Bahwa apabila proprosional tertutup diterapkan, maka selain akan melahirka suatu political setback dalam kehidupan bebangda dan bernegara khususnya dalam pelaksanaan sistem pemilu kita, juga akan memasung hak suara rakyat untuk memilih sesuai dengan pilihannya masing-masing, mengabaikan tingkat legitimasi rakyat dalam menentukan pilihan calon terpilih berdasarkan jumlah suara terbanyak.
Secara yuridis, Mahakamah Konstitusi tidak memiliki kewenangan untuk menguji UU Pemiu, sebab kewenangan hal tersebut merupakan yurisdiksi dari Dewan perwakilan Rakyat sebagaimana ditentukan dalam Pasal 69 ayat (1) UU N0 17 Tahun 2014 tentang Dewan Majelis Permusyawaratan Rakyat, Dewan Perwakilan Rakyat, Dewan Perwakilan Daerah, dan Dewan Perwakilan Rakyat Daerah, menyatakan “DPR mempunyai fungsi : a) Legislasi; b) Anggaran; dan c) Pengawasan, kemudian berdasarka ketentuan Pasal 70 ayat (1) UU N0 17 Tahun 2014 tentang Dewan Majelis Permusyawaratan Rakyat, Dewan Perwakilan Rakyat, Dewan Perwakilan Daerah, dan Dewan Perwakilan Rakyat Daerah, telah ditentukan “fungsi legislasi sebagaimana dimaksud dalam pasal 69 ayat (1) huruf a dilaksanakan sebagai perwujudan DPR selaku pemegang kekuasaan membentuk undang-undang, sehingga berdasarkan hukum tersebut pasal tersebut di atas, lembaga negara yang memiliki kompetensi membentuk undang-undang adalah DPR bukan lembaga negara lain in casu Mahakam Konstitusi, akan tetapi DPR R.I.

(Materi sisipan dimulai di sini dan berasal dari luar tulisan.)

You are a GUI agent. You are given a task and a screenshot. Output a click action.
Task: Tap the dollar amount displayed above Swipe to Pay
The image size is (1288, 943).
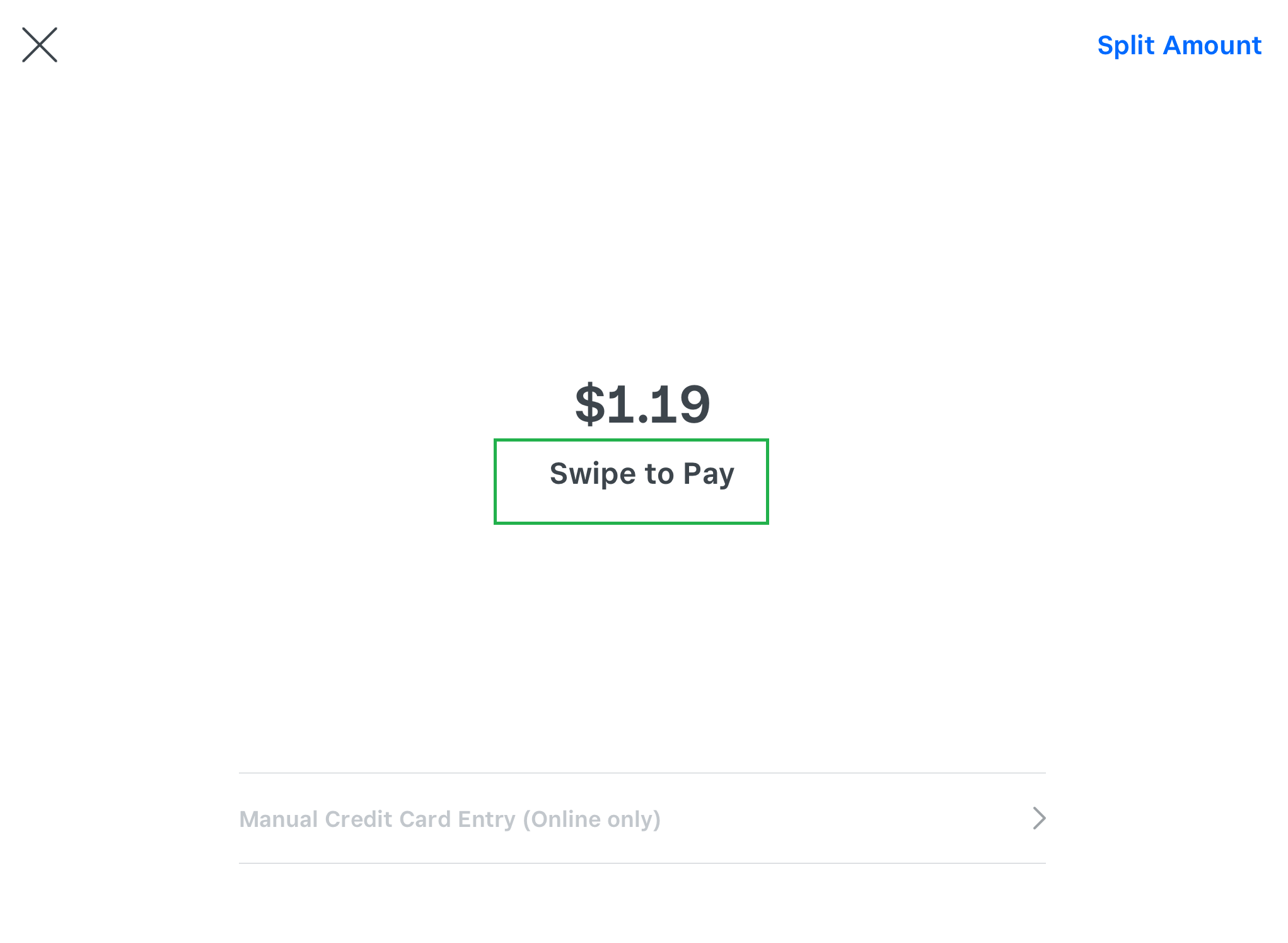point(642,404)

Kewenangan DPR dalam membentuk Undang-undang dibahas bersama dengan Presiden untuk mendapatkan persetujuan bersama, DPR berwenang memberikan persetujuan atau tidak terhadap Perppu yang diajukan Presiden untuk menjadi Undang-undang sebagaimana dalam ketentuan Pasal 71 Undang-Undang Nomor 17 Tahun 2014 tentang Dewan Majelis Permusyawaratan Rakyat, Dewan Perwakilan Rakyat, Dewan Perwakilan Daerah, dan Dewan Perwakilan Rakyat Daerah, sehingga secara jelas dan tegas seharusnya dapat dipahami bahwa berdasarkan argumentasi hukum pada norma Pasal 69, 70, dan 71 Undang-undang Nomor 17 Tahun 2014 tentang Dewan Majelis Permusyawaratan Rakyat, Dewan Perwakilan Rakyat, Dewan Perwakilan Daerah, dan Dewan Perwakilan Rakyat Daerah, tersebut di atas, yang mempunyai fungsi legislasi yang berwenang membentuk undang-undang adalah Dewan Perwakilan Rakyat.